Decreased spine density of apical dendrites in hippocampal neurons but not in cortical neurons. (A) The morphology of dendritic spines was not different between WT and KO mice, but the spine number appeared to be decreased in motopsin KO mice. Bar, 10 μm. (B) Spine density (per 20 μm) on apical dendrites of pyramidal neurons in the hippocampus was decreased in motopsin KO mice (*P < 0.05, n = 4 mice for each genotype), although the spine density on basal dendrites did not differ between the genotypes. The analyses were independently performed three times using N4, N6, and N10 in mouse brains.
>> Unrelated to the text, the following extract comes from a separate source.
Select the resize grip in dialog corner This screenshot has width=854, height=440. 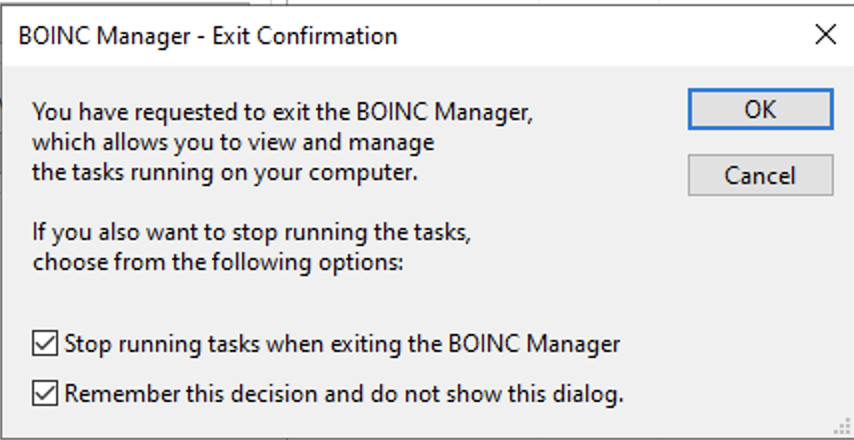[x=842, y=428]
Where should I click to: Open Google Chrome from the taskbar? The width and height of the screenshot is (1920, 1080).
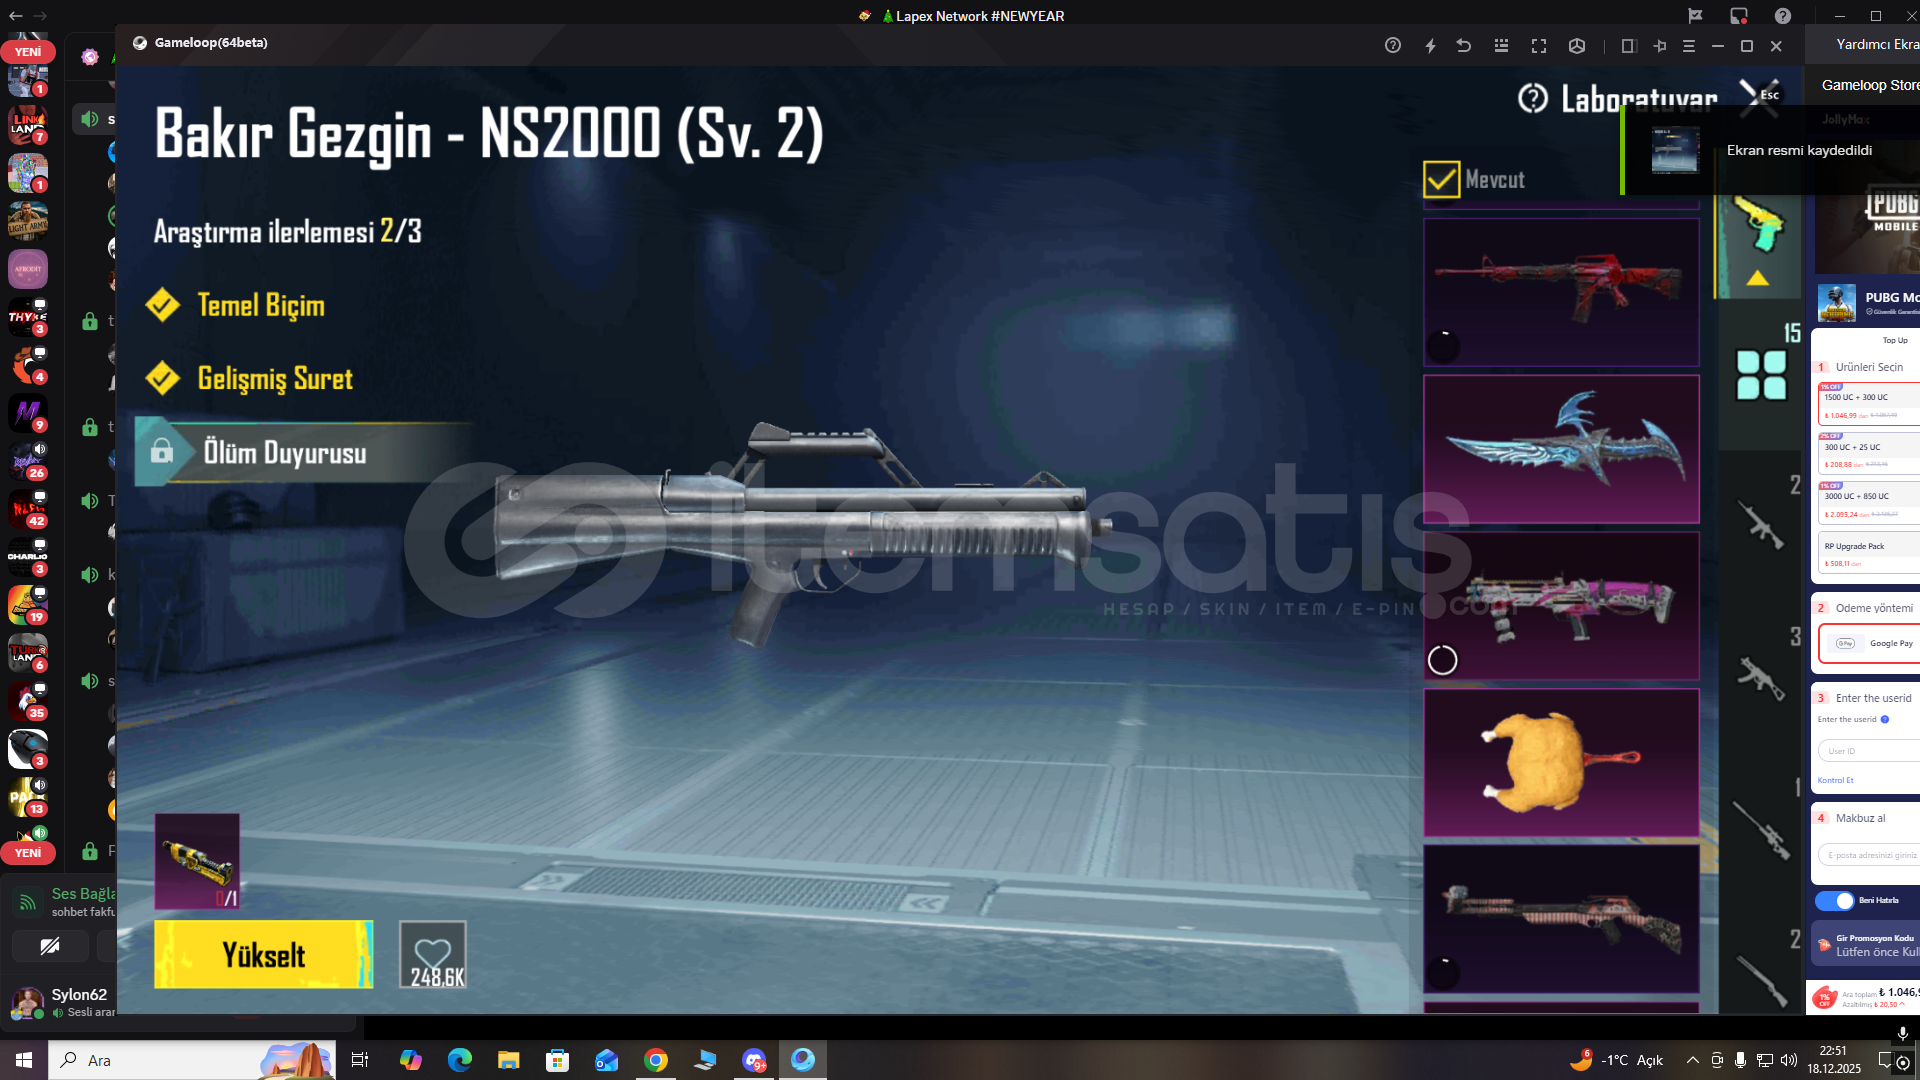(656, 1060)
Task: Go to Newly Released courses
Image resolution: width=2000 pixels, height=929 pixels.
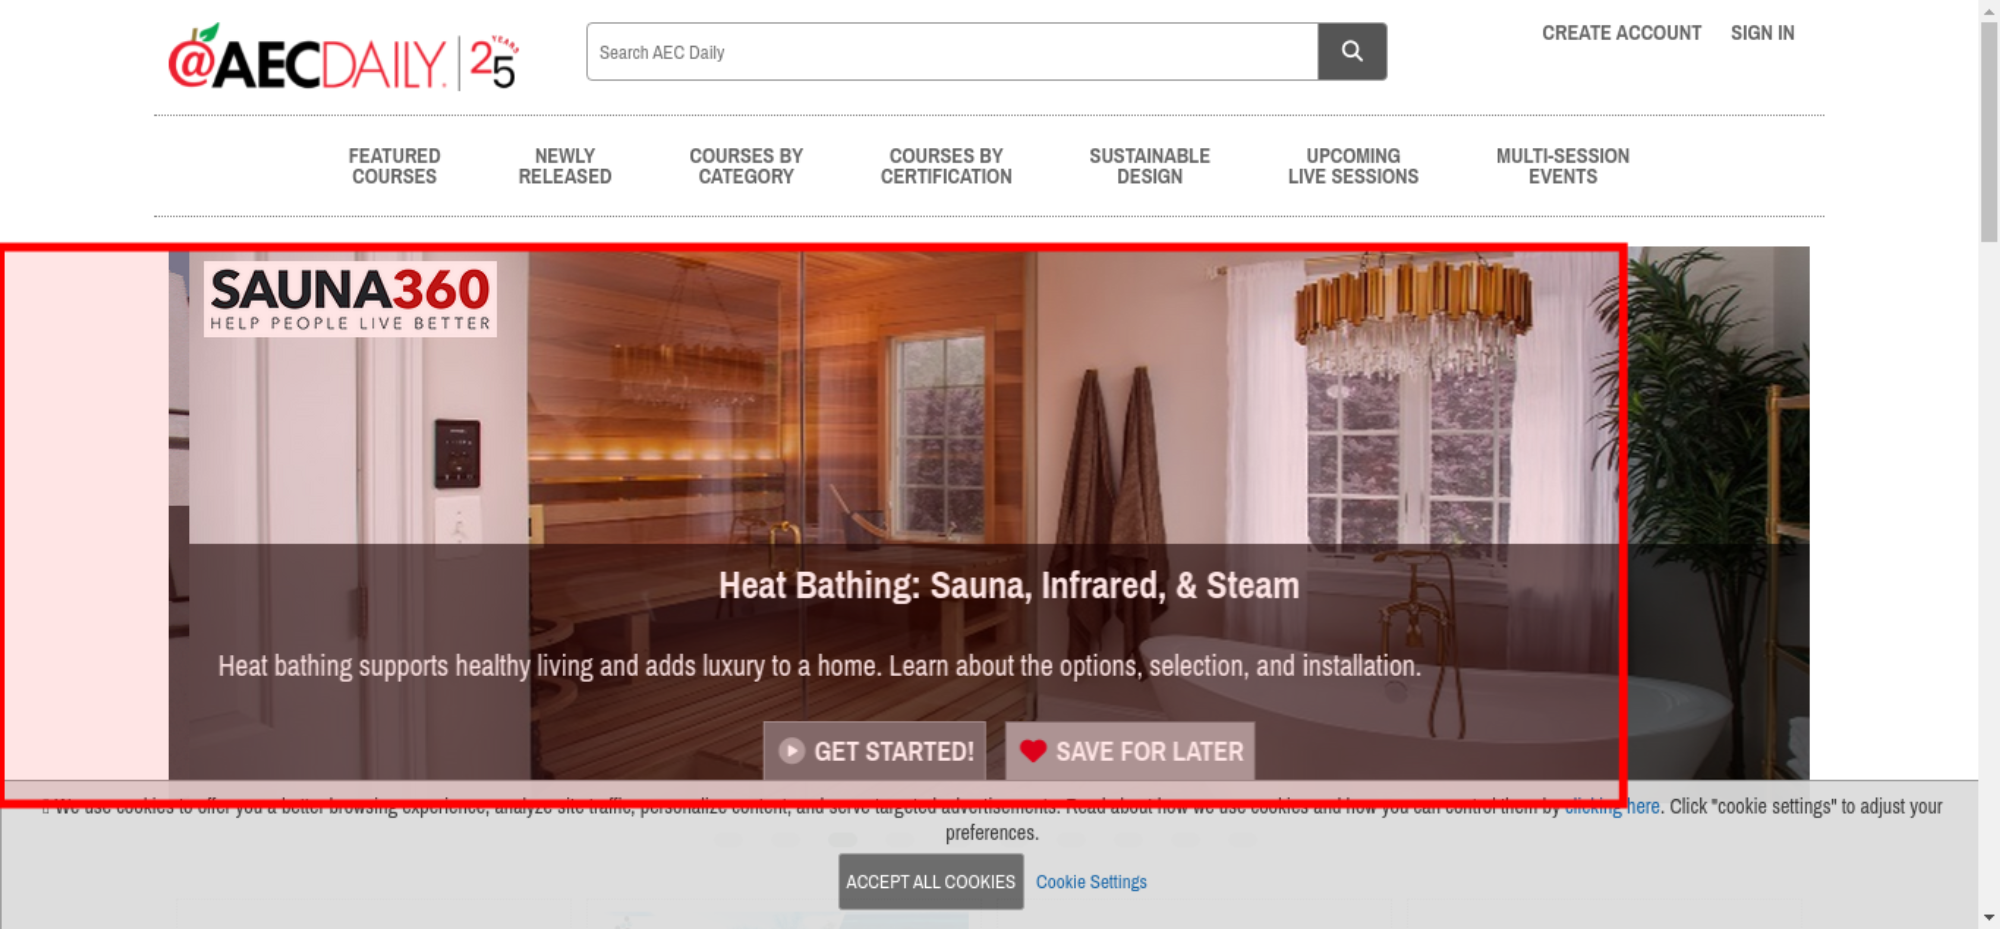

Declines were consistent across all generation groups tested. (C) There was no difference in the spine density of pyramidal neurons in the cingulate cortex between the genotypes. Values represent mean ± SEM.

FIG. 6

Decreased response in hippocampal neurons of motopsin knockout mouse to memory formation or social stimulation. (A) Immunohistochemistry using anti-CREB phosphorylated at Ser133 (pCREB) and anti-CREB. Hippocampal neurons were strongly stained by anti-pCREB antibody in WT mice, but barely in motopsin KO mice 90 min after the water maze training. Bar, 50 μm. (B) The ratio of fluorescence intensity of pCREB immunoreactivity (IR) to CREB IR after the water maze training. The ratio of pCREB/CREB IR in the hippocampus was significantly decreased in motopsin KO mice compared with WT mice (*P < 0.05). (C) After social stimulation, the pCREB/CREB IR ratio also significantly decreased in the motopsin KO mice (**P < 0.01).

FIG.7

Behavioral phenotype and CREB phosphorylation to PTZ administration. (A) Seizure score. The score was calculated in consideration of the severity and latency of seizure using an equation stated in Materials and Methods. The score of motopsin knockout mice was similar to that of wild-type mice. (B) The latency to tonic-clonic seizure. There is no difference between genotypes in the latency to tonic-clonic seizure after administration of PTZ. (C) High level of CREB phosphorylation was induced by PTZ administration at hippocampal neurons of both wild-type and mutant mice.